Speaker: Edoardo Airoldi,
Assistant Professor of Statistics, Harvard University
Location: Maxwell-Dworkin G125, 33 Oxford Street, Cambridge, MA 02138
Time: Informal lunch with speaker, 12:30pm. Talk, 1:00pm.
Title: Design and Analysis of Experiments that Leverage Social Structure and Interactions
Abstract: A number of scientific endeavors of current national and international interest involve populations with interacting and/or interfering units. In these problems, a collection of partial
measurements about patterns of interaction and interference (e.g., social structure and familial relations) is available, in addition to more traditional measurements about unit-level outcomes and covariates.
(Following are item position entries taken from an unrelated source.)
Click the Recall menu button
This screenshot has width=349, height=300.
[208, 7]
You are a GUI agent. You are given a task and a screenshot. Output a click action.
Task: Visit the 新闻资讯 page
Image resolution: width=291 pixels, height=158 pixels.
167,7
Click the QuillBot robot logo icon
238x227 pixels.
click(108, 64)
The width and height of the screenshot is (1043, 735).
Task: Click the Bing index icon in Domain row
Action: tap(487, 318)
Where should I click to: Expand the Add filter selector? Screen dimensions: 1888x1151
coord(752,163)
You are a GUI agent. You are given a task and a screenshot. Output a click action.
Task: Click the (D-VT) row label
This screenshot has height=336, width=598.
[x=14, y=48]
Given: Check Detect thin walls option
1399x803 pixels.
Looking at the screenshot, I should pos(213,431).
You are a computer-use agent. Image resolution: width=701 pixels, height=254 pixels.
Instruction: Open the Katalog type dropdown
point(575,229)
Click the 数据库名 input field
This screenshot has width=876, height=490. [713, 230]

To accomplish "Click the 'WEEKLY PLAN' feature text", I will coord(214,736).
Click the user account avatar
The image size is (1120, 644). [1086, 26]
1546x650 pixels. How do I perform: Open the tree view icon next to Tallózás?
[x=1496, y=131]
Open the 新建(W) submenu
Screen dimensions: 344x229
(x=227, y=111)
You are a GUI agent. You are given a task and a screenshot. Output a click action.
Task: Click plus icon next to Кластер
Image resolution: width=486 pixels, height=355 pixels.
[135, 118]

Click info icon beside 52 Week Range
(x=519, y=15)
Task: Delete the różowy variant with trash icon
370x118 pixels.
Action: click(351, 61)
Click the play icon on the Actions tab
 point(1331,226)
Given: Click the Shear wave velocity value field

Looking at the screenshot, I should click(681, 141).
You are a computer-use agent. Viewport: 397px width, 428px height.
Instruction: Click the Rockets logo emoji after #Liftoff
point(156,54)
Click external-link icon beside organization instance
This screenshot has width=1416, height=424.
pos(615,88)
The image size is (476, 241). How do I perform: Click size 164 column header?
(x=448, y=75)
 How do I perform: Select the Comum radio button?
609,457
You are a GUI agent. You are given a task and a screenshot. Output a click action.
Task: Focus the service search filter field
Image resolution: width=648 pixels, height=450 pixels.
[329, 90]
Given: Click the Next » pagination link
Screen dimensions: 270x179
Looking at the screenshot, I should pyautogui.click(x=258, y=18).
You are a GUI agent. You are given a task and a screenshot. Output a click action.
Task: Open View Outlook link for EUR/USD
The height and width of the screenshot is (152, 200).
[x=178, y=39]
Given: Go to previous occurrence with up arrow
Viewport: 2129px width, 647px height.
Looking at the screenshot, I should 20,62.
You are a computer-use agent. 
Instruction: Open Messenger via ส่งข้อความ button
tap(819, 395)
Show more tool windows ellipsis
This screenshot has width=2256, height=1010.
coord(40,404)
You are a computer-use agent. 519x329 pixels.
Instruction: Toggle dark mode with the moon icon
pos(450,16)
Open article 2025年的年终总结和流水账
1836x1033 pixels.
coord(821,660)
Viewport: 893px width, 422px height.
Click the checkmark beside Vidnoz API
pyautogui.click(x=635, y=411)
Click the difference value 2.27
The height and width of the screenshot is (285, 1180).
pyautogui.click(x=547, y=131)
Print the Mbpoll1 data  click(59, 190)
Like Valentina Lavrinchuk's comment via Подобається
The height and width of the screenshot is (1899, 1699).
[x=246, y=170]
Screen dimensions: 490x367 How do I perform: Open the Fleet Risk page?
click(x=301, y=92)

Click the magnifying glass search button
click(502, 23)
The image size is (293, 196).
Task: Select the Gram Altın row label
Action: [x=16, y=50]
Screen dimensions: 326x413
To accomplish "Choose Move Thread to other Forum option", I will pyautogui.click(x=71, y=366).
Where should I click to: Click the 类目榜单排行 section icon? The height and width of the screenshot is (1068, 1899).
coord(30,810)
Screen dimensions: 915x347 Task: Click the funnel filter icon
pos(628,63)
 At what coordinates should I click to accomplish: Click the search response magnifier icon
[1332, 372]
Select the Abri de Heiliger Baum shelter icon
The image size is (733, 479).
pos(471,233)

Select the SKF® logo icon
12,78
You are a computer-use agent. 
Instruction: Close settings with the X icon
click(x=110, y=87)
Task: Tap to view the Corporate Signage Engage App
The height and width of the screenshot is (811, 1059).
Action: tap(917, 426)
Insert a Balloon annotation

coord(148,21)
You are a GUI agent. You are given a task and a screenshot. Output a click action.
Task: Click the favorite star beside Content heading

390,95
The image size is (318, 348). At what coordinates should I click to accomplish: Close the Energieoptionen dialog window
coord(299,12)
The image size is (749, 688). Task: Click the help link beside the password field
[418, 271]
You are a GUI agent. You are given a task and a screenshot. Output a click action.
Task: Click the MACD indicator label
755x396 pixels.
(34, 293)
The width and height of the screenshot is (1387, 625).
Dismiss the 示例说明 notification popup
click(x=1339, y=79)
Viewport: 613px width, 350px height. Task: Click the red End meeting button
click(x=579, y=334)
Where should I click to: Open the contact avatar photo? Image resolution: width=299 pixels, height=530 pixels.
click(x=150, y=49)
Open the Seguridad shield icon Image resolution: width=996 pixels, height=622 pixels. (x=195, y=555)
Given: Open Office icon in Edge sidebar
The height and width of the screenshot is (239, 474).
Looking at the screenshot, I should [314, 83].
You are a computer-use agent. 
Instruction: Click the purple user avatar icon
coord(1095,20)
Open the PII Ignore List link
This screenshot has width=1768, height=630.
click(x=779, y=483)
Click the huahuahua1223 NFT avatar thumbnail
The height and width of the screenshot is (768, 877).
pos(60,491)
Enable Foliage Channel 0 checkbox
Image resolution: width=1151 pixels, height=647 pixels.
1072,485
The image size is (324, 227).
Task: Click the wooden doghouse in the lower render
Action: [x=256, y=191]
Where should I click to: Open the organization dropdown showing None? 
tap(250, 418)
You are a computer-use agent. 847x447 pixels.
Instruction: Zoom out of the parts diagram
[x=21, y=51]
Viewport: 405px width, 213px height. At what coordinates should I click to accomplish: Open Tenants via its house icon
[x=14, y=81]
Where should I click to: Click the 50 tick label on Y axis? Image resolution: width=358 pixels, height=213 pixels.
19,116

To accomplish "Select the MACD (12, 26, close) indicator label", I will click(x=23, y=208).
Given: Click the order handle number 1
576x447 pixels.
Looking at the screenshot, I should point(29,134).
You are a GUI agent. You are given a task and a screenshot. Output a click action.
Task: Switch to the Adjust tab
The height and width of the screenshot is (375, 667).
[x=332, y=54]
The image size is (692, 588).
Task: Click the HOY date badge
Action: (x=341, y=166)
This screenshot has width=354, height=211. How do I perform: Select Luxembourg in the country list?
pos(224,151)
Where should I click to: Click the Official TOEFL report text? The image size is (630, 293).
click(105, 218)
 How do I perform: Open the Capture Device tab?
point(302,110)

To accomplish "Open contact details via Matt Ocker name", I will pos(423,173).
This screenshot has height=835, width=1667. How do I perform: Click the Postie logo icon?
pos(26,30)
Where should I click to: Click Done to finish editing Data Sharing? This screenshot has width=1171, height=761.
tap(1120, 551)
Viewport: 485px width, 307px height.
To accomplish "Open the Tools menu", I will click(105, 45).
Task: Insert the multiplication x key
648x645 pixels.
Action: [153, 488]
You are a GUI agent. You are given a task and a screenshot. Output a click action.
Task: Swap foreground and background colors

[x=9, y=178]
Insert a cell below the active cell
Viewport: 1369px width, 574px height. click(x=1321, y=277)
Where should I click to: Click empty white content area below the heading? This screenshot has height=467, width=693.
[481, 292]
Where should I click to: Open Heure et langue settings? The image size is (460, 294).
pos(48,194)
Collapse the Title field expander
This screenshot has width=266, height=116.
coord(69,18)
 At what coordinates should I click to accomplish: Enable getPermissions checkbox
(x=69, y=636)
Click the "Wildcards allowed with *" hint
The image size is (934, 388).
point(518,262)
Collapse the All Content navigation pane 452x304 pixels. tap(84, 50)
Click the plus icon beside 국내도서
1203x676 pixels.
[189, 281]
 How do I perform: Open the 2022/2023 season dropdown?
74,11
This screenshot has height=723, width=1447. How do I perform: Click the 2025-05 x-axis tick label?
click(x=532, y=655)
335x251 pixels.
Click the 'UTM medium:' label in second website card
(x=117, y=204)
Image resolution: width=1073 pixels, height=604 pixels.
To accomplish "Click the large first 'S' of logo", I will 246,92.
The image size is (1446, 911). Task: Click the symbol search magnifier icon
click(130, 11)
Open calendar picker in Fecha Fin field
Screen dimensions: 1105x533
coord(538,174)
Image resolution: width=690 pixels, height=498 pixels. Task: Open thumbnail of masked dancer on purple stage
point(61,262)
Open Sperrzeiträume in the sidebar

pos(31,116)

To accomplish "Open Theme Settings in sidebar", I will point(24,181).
Formal statistical models for the analysis of this
type of data have emerged as a major topic of interest in diverse areas of study. In this talk, I will review a few ideas and open areas of research that are central to this burgeoning literature, placing emphasis on inference and other core statistical issues.
Then I will turn to describing a technical notion of non-ignorability that applies to sampling designs that leverage social structure, an inference strategy that can be used to obtain valid estimates in these settings, and a randomization-based approach to
estimating the causal effect of peer influence, with hints to applications to advertising on social media platforms, politics and healthcare in which these statistical problems arise.
Bio: Edoardo Airoldi received his Ph.D. from Carnegie Mellon in 2006. His dissertation introduced statistical and computational elements of graph theory that support data analysis of complex systems
and their evolution. Airoldi's research interests encompass statistical methodology and theory with application to molecular biology and integrative genomics, computational social science, and statistical analysis of large biological and information networks.
Specific areas of technical interest include probabilistic algorithms, approximation theorems, convex and combinatorial optimization, and geometry.